**Multiple Linear Regression**
- Multiple Linear Regression (MLR) is a supervised learning algorithm that predicts a continuous dependent variable based on two or more independent variables. It extends the simple linear regression model to accommodate multiple features.
- MLR models the relationship between a dependent variable Y and multiple independent variables X1, X2, ..., Xn. The model assumes a linear relationship and finds the best-fitting hyperplane in the multi-dimensional feature space.

**Key concepts:**
- **Dependent Variable (Y):** The target variable to predict.
- **Independent Variables (X):** Features used to make predictions.
- **Coefficients (b):** Weights for each feature indicating their impact on Y.
- **Intercept (b0):** The point where the hyperplane crosses the Y-axis when all X are zero.
- **Error Term (e):** Represents the unexplained variance or noise in the model.

**How it works and how is it used?**
MLR works by finding the hyperplane in the feature space that minimizes the Residual Sum of Squares (RSS). The model fits the equation:
```
Y = b0 + b1*X1 + b2*X2 + ... + bn*Xn + e
```

**Usage**:
- Forecasting and predicting outcomes based on multiple factors.
- Analyzing the relative impact of each independent variable on Y.
- Applications in finance, healthcare, marketing, and engineering.

**List of Important Types**
- **Ordinary Least Squares (OLS):** The most common type, minimizing the sum of squared residuals.
- **Stepwise Regression:** Selects significant variables step-by-step.
- **Ridge Regression:** Adds L2 regularization to reduce overfitting.
- **Lasso Regression:** Adds L1 regularization, encouraging sparsity in coefficients.
- **ElasticNet Regression:** Combines Ridge and Lasso penalties for improved performance.

**Goal**
To model the relationship between a dependent variable and multiple independent variables, predict future outcomes, and quantify the importance of each independent variable.

**Important Formula**
The formula for multiple linear regression is:
```
Y = b0 + b1*X1 + b2*X2 + ... + bn*Xn + e
```
Where:
- Y: Predicted dependent variable
- b0: Intercept
- b1, b2, ..., bn: Coefficients of independent variables
- X1, X2, ..., Xn: Independent variables
- e: Error term

**Example**
**Dataset**: Predict house prices based on square footage, number of bedrooms, and proximity to schools.
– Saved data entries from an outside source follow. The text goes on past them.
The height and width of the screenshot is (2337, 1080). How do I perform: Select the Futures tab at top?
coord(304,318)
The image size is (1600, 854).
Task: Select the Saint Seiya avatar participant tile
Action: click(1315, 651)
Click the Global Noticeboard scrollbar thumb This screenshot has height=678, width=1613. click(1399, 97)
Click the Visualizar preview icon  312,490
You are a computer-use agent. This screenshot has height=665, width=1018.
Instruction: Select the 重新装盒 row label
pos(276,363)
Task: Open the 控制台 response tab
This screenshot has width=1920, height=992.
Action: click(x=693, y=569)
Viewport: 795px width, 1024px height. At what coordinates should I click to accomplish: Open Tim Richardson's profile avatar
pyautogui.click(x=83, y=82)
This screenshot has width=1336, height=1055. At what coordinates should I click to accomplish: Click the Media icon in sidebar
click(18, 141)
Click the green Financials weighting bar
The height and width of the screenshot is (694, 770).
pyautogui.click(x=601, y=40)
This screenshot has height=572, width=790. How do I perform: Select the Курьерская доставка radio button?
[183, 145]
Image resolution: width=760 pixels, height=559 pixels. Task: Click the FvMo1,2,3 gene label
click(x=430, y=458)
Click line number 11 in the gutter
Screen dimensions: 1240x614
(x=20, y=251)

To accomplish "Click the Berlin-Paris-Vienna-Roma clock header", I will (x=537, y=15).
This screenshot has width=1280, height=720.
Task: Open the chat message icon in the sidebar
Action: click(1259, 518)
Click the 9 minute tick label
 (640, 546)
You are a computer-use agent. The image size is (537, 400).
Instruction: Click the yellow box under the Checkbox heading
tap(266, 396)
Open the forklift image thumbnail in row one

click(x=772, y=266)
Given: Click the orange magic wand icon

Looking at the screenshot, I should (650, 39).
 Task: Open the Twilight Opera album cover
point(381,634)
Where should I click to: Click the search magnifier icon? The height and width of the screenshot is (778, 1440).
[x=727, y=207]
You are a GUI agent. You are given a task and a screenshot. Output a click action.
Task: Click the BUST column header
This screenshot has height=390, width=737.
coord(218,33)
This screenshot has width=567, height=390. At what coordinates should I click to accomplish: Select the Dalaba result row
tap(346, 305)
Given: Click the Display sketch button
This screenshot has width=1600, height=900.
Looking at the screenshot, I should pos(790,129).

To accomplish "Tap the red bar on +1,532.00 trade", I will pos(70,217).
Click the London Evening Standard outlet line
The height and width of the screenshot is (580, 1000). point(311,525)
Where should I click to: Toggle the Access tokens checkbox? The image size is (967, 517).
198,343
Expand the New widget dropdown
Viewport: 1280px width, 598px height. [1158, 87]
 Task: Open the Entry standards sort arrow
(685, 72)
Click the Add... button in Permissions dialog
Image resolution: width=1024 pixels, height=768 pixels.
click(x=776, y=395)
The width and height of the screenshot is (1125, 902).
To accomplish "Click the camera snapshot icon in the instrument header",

| Square Footage (X1) | Bedrooms (X2) | Proximity to School (X3) | Price (Y) |
|---------------------|---------------|--------------------------|-----------|
| 2000               | 3             | 1                        | 400,000   |
| 1500               | 2             | 3                        | 300,000   |
| 2500               | 4             | 2                        | 500,000   |

MLR identifies how each feature contributes to the final price.

In [1]:
#### 8. **Python Code**

import numpy as np
import pandas as pd
from sklearn.linear_model import LinearRegression

# Sample Data
data = {
    'Square_Footage': [2000, 1500, 2500],
    'Bedrooms': [3, 2, 4],
    'Proximity_to_School': [1, 3, 2],
    'Price': [400000, 300000, 500000]
}

df = pd.DataFrame(data)

# Features and Target
X = df[['Square_Footage', 'Bedrooms', 'Proximity_to_School']]
y = df['Price']

# Model
model = LinearRegression()
model.fit(X, y)

# Coefficients and Intercept
print(f"Intercept: {model.intercept_}")
print(f"Coefficients: {model.coef_}")

# Predictions
y_pred = model.predict(X)
print(f"Predicted Prices: {y_pred}")

Intercept: 0.39999839989468455
Coefficients: [1.99999200e+02 3.99998400e-01 1.82131091e-11]
Predicted Prices: [400000. 300000. 500000.]


**Real World Scenario**
**Scenario**: Predicting employee salaries based on experience, education level, and location.
- **Problem**: A company wants to establish a salary range for incoming candidates.
- **Application**: MLR helps determine how much each factor (experience, education, location) influences salary.

**Problem Statement**
Given a dataset containing various features of houses (size, number of rooms, location), predict the house price for a new set of feature values.

**How it can help**
- Understand the relative importance of different factors in determining an outcome.
- Predict future values with reasonable accuracy.
- Optimize processes and strategies by focusing on significant predictors.

**Alternate Solution**
If the relationship between features and the target variable is non-linear, use Polynomial Regression, Decision Trees, or Random Forest Regression for better performance.

**Final Important Note About the Topic**
Multiple linear regression assumes:
- A linear relationship between the dependent and independent variables.
- Independence of features (low multicollinearity).
- Homoscedasticity (constant variance of residuals).
- Normally distributed residuals.

Violations of these assumptions can lead to biased or unreliable predictions. Always validate the model and test assumptions before relying on the results.